Records contained in a dataset:
»»

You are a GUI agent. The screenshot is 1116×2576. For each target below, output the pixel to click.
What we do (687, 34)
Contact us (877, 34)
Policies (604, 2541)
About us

««

WORK ORDER: Every record above belongs in the answer, reproduced exactly.

SOLUTION FOR THIS EXERCISE:
You are a GUI agent. The screenshot is 1116×2576. For each target below, output the pixel to click.
What we do (687, 34)
Contact us (877, 34)
Policies (604, 2541)
About us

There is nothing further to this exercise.